It has been many years since I used an ICE on an x86 system.

The question I have for the assembled wisdom here is: what do you use
when
faced with an intractable problem?

In my particular case, turning on the kernel debugger (e.g.
/debugport=1394
/channel=33) causes my problem to go away.

So the question I have for the geniuses here is: If you can’t get hold
of an
ICE (too expensive) and you can’t get the debugger to replicate the
problem,
then what do you do to debug?

Clearly, one thing that can be done is to do a KeBugCheck and get a
static
dump when a certain condition happens in your code. But what do you do
if
the condition occurs elsewhere?

A static dump doesn’t help in this case because a driver really doesn’t
maintain much in the way of state information.

One of the things that I do is create an in-memory buffer that collects
certain state information. File and line number are logged. This helps
localize what is happening when the crash occurs. When the crash
occurs,
one can scan the MEMORY.DMP file for the human readable trace buffer.

Writing to a memory buffer is better than writing to a log file because
the
timing is better. It is worse than writing to a log file because
sometimes
you crash with a system hang.

Speaking of MEMORY.DMP, does anyone know the rules under which
MEMORY.DMP is
generated from PAGEFILE.SYS? I’ve seen plenty of times when I see
memory
being written but MEMORY.DMP is not created.
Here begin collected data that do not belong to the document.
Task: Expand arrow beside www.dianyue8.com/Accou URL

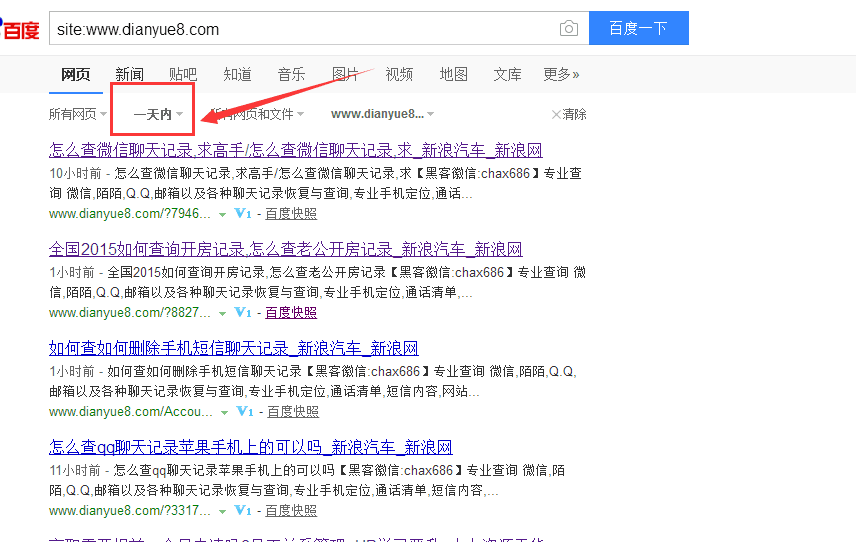Action: coord(225,412)
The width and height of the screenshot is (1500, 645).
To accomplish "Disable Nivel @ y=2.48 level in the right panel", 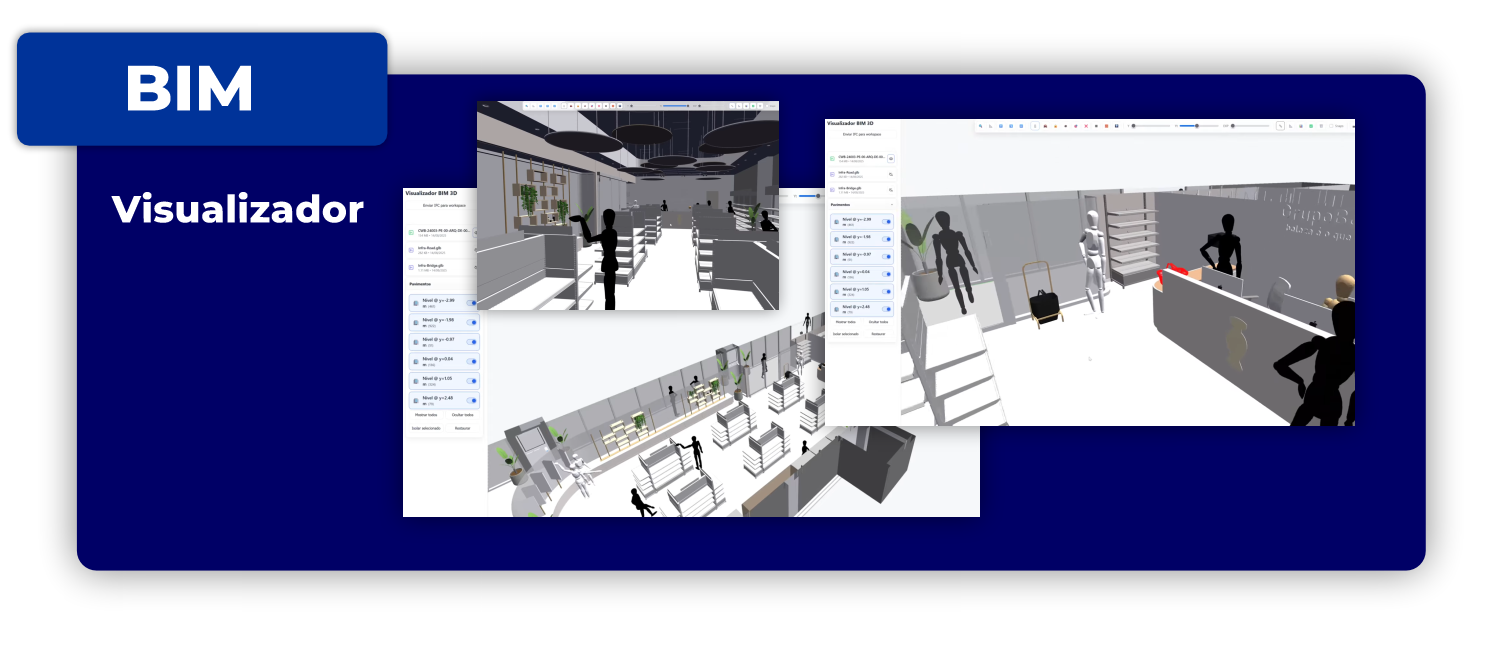I will pyautogui.click(x=887, y=308).
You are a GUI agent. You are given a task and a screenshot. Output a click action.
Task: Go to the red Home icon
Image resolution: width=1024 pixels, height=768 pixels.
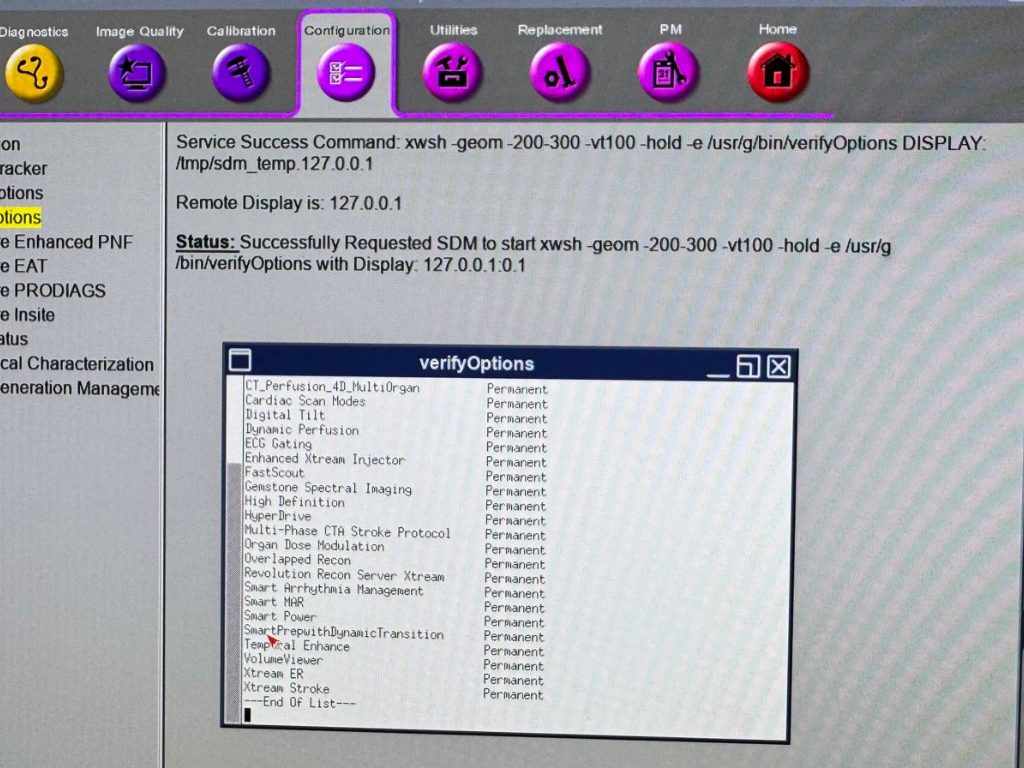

Specifically, the following does not seem to work on my system.

(1) Boot into Windows on partition C:.
(2) Create a crash dump (C:\Windows\pagefile.sys)
(3) Boot into Windows on partition D:.
(4) Delete c:\WINDOWS\system32\drivers\baddriver.sys
(5) Boot into Windows on partition C:
(6) C:\WINDOWS\MEMORY.DMP isn’t there (or it is an old copy)

What seems to work consistently for me is
(1) Boot into Windows on partition C:.
(2) Create a crash dump (C:\Windows\pagefile.sys)
(3) Boot into Windows safe mode partition C:.
(4) Shut down safe mode Windows.
(5) Boot into Windows on partition D:.
(6) C:\WINDOWS\MEMORY.DMP is there and can be examined by WinDBg, etc.
(7) Delete c:\WINDOWS\system32\drivers\baddriver.sys
(8) Boot into Windows on partition C: so that one can remove (using the
various SetupDi services) and reinstall the bad driver.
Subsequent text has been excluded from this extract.